Und dann ist da ja noch der vierte Mann, der oft nur zuschaut - Terrace Martin. Der 38-Jährige aus LA ist ein genialer HipHop-Produzent und zeichnete unter anderem für das Erfolgsalbum „To Pimp A Butterfly“ von US-Rapper Kendrick Lamar verantwortlich. Mit Herbie Hancock ist er ebenfalls gerade im Aufnahmestudio für dessen neue CD.
In der Philharmonie sorgt er für einige abgefahrene Klangteppiche auf seinen Keyboards und ein paar schöne Altsax-Soli. Und er liefert sich ein langes Vocoder-Gesangsduo mit Herbie.

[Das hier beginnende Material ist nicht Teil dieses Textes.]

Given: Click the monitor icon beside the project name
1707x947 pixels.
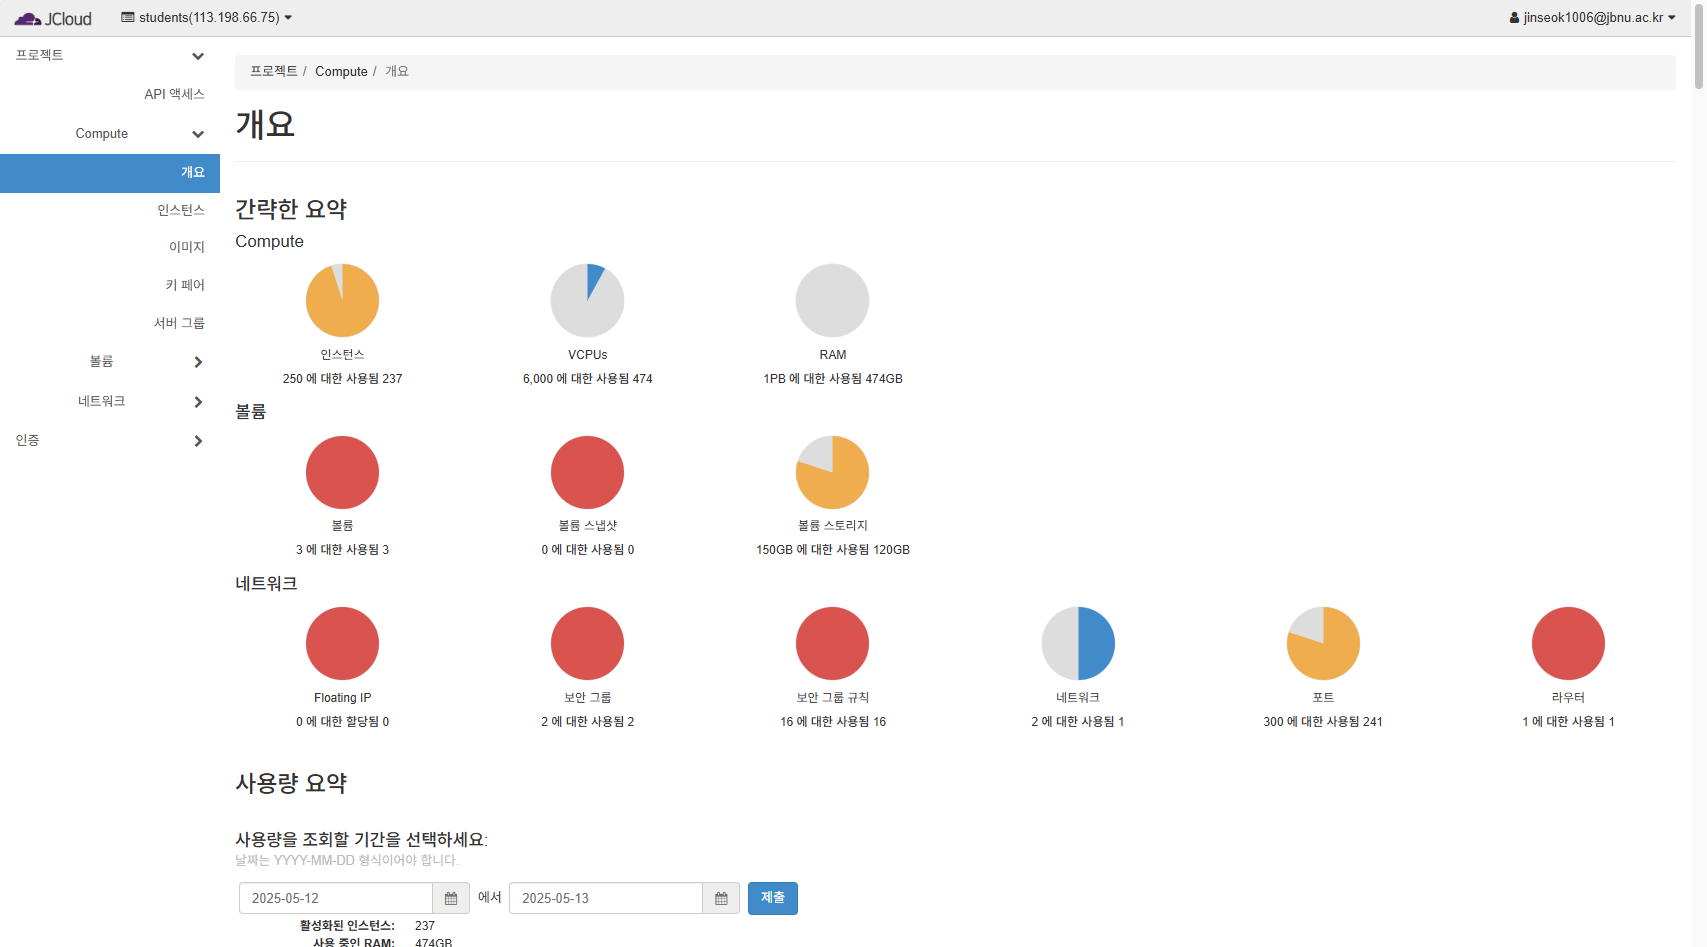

Der hat sichtlich Spaß auf diesen lauten, spacigen Funk-Jazz. Etwa in dem Endlos-Jam von „Actual Proof“, auch so einer alten Nummer.
Das Raffinierte gibt es dann gegen Ende zu hören. „Cantaloupe Island“, erstmals vor über 50 Jahren von Herbie Hancock veröffentlicht undals funkige Tanznummer „Cantaloop“ drei Jahrzehnte später von der britischen Jazz-Rapband „Us3“ höchst erfolgreich in die Charts und Discos gebracht, wird aber ebenfalls nur kurz angerissen, um dann abstrakt darüber zu improvisieren und dabei zwischendurch mal ganz kurz und gewitzt das Thema von „Watermelon Man“ für ein paar Takte auftauchen zu lassen.
Und dann greift sich Herbie Hancock zur Zugabe auch schon sein schneeweißes Umhängekeyboard und lässt von mächtigen Sounds vom Band einen weiteren seiner Hits, „Chameleon“, einleiten. Ausgelassen geht es nun zu. Längst steht der Saal.
Fazit: Wer den Fusion-Herbie mag und ein wenig kraftstrotzende Gleichförmigkeit auf Konzertdauer nicht so schlimm findet, der ist sicher auf seine Kosten gekommen. Liebhaber jazziger Feinkost dagegen vielleicht nicht so ganz.